TASK ITEM:
Only an exact copy of the records below will serve as the answer.

=== DATA SHOWN ===

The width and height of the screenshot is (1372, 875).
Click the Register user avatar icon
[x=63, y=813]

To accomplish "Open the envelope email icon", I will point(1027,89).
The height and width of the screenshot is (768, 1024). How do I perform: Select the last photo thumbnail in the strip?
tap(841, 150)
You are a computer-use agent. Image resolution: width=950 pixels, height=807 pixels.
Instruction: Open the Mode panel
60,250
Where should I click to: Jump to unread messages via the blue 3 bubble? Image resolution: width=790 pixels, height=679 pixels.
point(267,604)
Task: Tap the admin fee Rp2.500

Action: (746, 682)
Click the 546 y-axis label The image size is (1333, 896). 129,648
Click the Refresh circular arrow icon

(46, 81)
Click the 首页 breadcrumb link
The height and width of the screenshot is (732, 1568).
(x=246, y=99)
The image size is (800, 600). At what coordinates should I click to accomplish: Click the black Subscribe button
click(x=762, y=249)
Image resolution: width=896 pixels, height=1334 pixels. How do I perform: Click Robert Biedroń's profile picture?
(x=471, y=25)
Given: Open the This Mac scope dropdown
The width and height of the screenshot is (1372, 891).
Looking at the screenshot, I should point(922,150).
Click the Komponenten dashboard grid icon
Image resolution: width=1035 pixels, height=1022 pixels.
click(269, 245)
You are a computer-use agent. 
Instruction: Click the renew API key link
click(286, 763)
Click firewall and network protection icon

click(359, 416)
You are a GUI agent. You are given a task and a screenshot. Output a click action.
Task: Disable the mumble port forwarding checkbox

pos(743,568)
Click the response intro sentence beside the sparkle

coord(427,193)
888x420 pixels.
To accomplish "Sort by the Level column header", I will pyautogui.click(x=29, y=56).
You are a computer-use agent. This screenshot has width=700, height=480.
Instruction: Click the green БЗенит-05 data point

===

COMPLETED TASK:
The width and height of the screenshot is (1372, 875).
Click the Register user avatar icon
[x=63, y=813]

To accomplish "Open the envelope email icon", I will point(1027,89).
The height and width of the screenshot is (768, 1024). How do I perform: Select the last photo thumbnail in the strip?
tap(841, 150)
You are a computer-use agent. Image resolution: width=950 pixels, height=807 pixels.
Instruction: Open the Mode panel
60,250
Where should I click to: Jump to unread messages via the blue 3 bubble? Image resolution: width=790 pixels, height=679 pixels.
point(267,604)
Task: Tap the admin fee Rp2.500

Action: (746, 682)
Click the 546 y-axis label The image size is (1333, 896). 129,648
Click the Refresh circular arrow icon

(46, 81)
Click the 首页 breadcrumb link
The height and width of the screenshot is (732, 1568).
(x=246, y=99)
The image size is (800, 600). At what coordinates should I click to accomplish: Click the black Subscribe button
click(x=762, y=249)
Image resolution: width=896 pixels, height=1334 pixels. How do I perform: Click Robert Biedroń's profile picture?
(x=471, y=25)
Given: Open the This Mac scope dropdown
The width and height of the screenshot is (1372, 891).
Looking at the screenshot, I should point(922,150).
Click the Komponenten dashboard grid icon
Image resolution: width=1035 pixels, height=1022 pixels.
click(269, 245)
You are a computer-use agent. 
Instruction: Click the renew API key link
click(286, 763)
Click firewall and network protection icon

click(359, 416)
You are a GUI agent. You are given a task and a screenshot. Output a click action.
Task: Disable the mumble port forwarding checkbox

pos(743,568)
Click the response intro sentence beside the sparkle

coord(427,193)
888x420 pixels.
To accomplish "Sort by the Level column header", I will pyautogui.click(x=29, y=56).
You are a computer-use agent. This screenshot has width=700, height=480.
Instruction: Click the green БЗенит-05 data point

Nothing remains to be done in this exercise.